===== RAW DATA
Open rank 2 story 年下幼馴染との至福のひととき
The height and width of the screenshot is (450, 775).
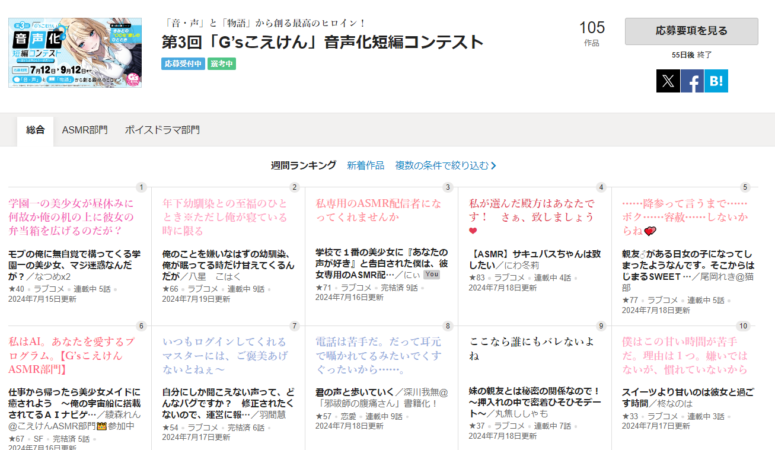[225, 216]
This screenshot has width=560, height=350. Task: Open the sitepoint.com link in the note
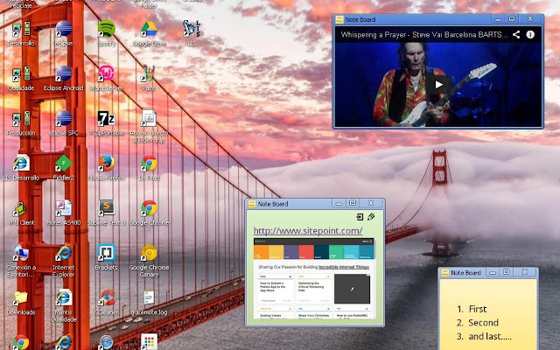307,230

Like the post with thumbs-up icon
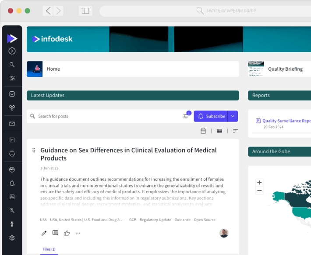67,233
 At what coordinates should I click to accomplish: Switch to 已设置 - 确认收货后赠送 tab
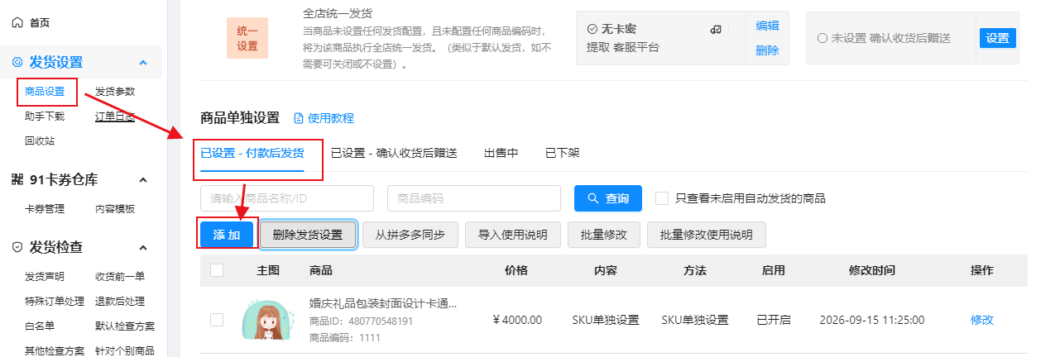(x=394, y=153)
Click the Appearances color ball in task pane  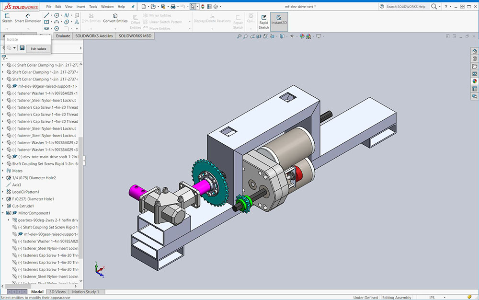tap(474, 81)
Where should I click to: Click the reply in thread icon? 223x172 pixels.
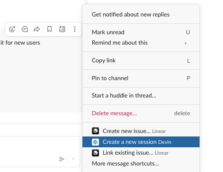click(x=25, y=29)
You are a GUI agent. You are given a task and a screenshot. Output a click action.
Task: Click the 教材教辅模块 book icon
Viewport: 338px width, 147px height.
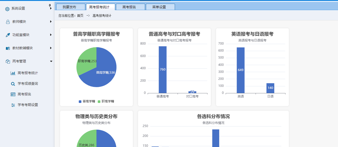coord(8,48)
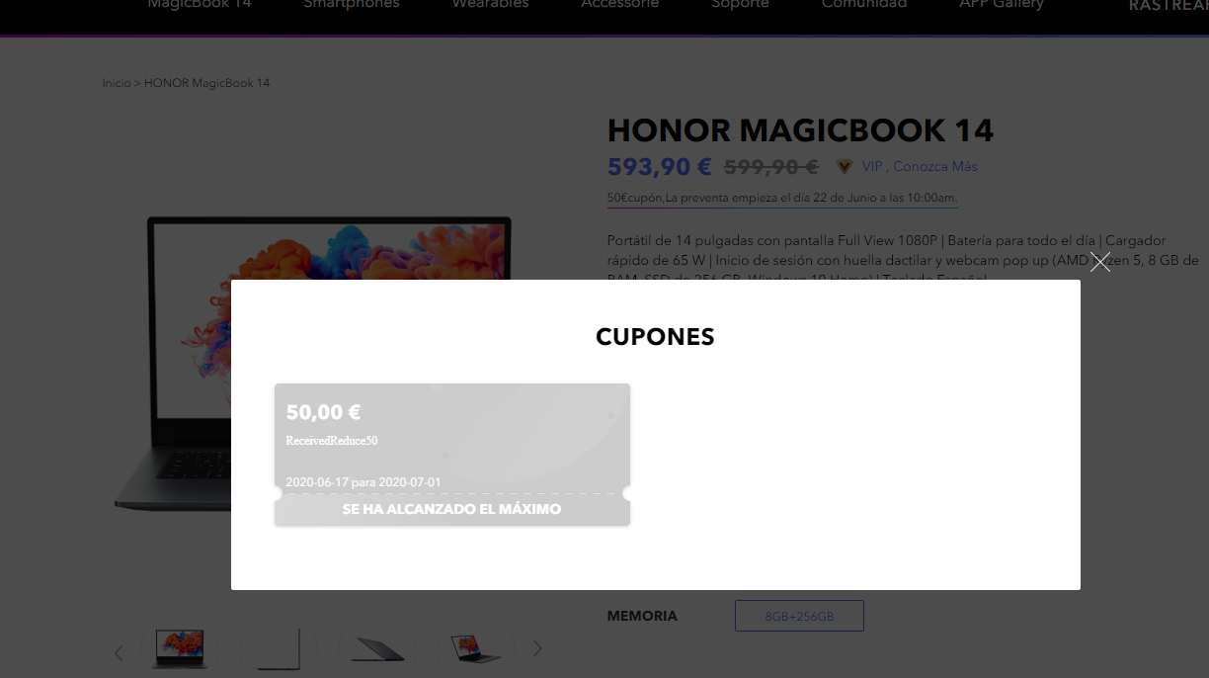Screen dimensions: 1209x678
Task: Click the 50€ cupón preventa promo link
Action: [782, 198]

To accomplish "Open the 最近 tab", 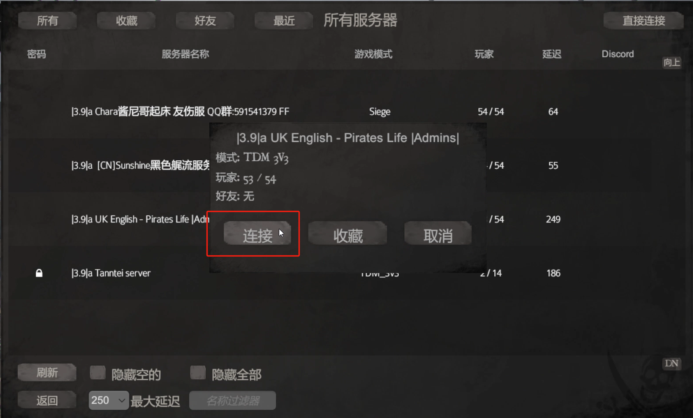I will tap(284, 21).
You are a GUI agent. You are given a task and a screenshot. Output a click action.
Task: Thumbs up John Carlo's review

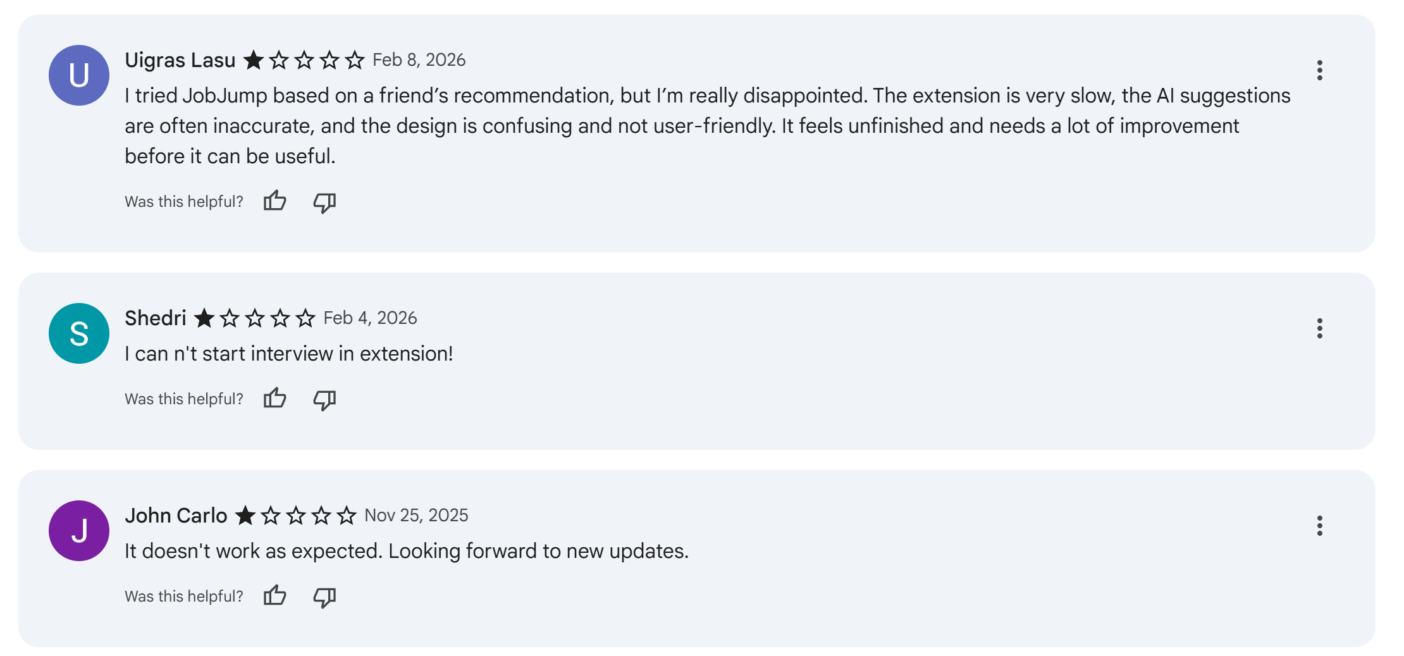click(275, 597)
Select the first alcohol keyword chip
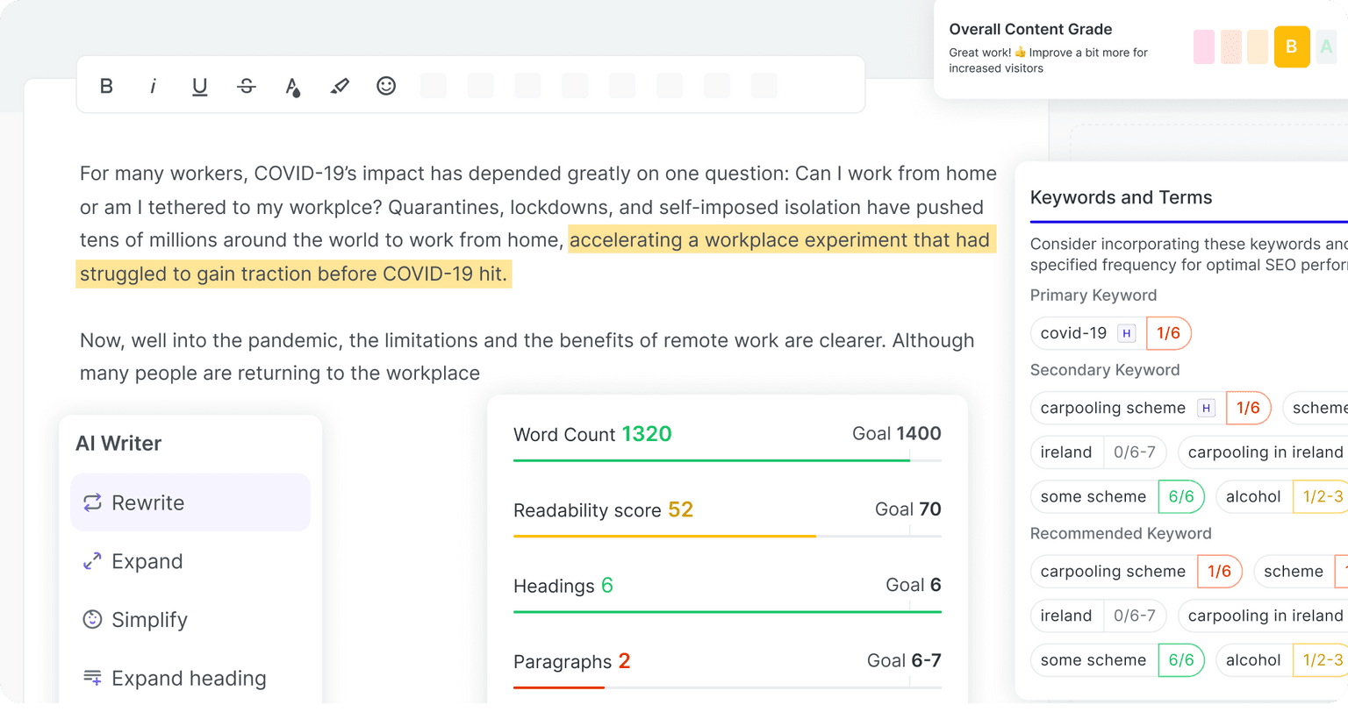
==========
→ WORK REQUIRED: Quote exactly, and only, the lines from the line containing "Task: Thumbs up John Carlo's review" through the final line of the records above, both included, omitting any pictures.

→ RESULT OF THE TASK:
Task: Thumbs up John Carlo's review

click(275, 597)
Select the first alcohol keyword chip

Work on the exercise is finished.